Complexity (Jan 2021)
Benchmark Pashto Handwritten Character Dataset and Pashto Object Character Recognition (OCR) Using Deep Neural Network with Rule Activation Function
Abstract
In the area of machine learning, different techniques are used to train machines and perform different tasks like computer vision, data analysis, natural language processing, and speech recognition. Computer vision is one of the main branches where machine learning and deep learning techniques are being applied. Optical character recognition (OCR) is the ability of a machine to recognize the character of a language. Pashto is one of the most ancient and historical languages of the world, spoken in Afghanistan and Pakistan. OCR application has been developed for various cursive languages like Urdu, Chinese, and Japanese, but very little work is done for the recognition of the Pashto language. When it comes to handwritten character recognition, it becomes more difficult for OCR to recognize the characters as every handwritten character’s shape is influenced by the writer’s hand motion dynamics. The reason for the lack of research in Pashto handwritten character data as compared to other languages is because there is no benchmark dataset available for experimental purposes. This study focuses on the creation of such a dataset, and then for the evaluation purpose, a machine is trained to correctly recognize unseen Pashto handwritten characters. To achieve this objective, a dataset of 43000 images was created. Three Feed Forward Neural Network models with backpropagation algorithm using different Rectified Linear Unit (ReLU) layer configurations (Model 1 with 1-ReLU Layer, Model 2 with 2-ReLU layers, and Model 3 with 3-ReLU Layers) were trained and tested with this dataset. The simulation shows that Model 1 achieved accuracy up to 87.6% on unseen data while Model 2 achieved an accuracy of 81.60% and 3% accuracy, respectively.
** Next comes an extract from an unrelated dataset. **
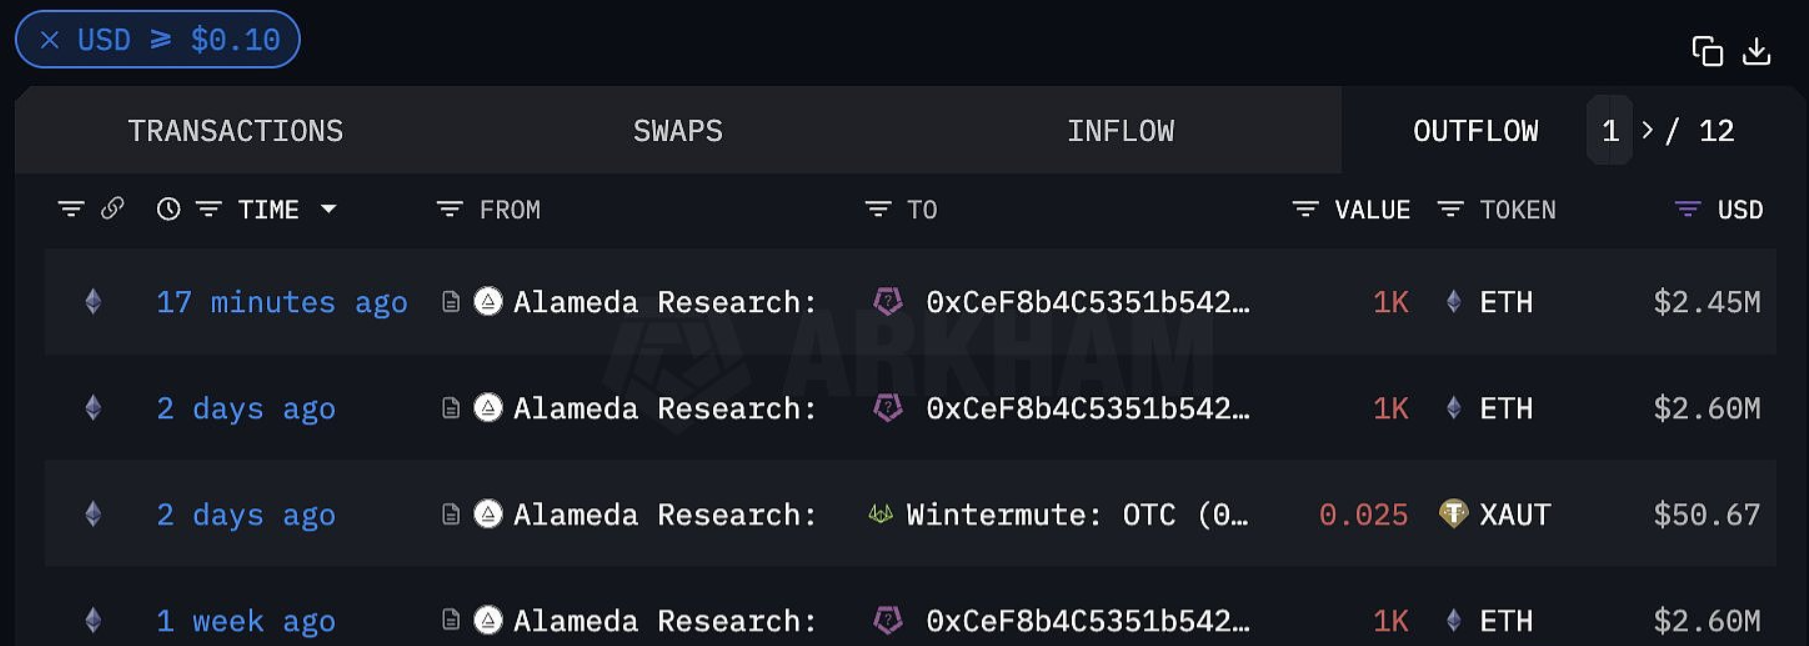This screenshot has width=1809, height=646.
Task: Click the copy icon at top right
Action: (1707, 51)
Similarly, loss (cross-entropy) was the lowest for Model 1 with 0.15 and 3.17 for training and testing, followed by Model 2 with 0.7 and 4.2 for training and testing, while Model 3 was the last with loss values of 6.4 and 3.69. The precision, recall, and f-measure values of Model 1 were better than those of both Model 2 and Model 3. Based on results, Model 1 (with 1 ReLU activation layer) is found to be the most efficient as compared to the other two models in terms of accuracy to recognize Pashto handwritten characters.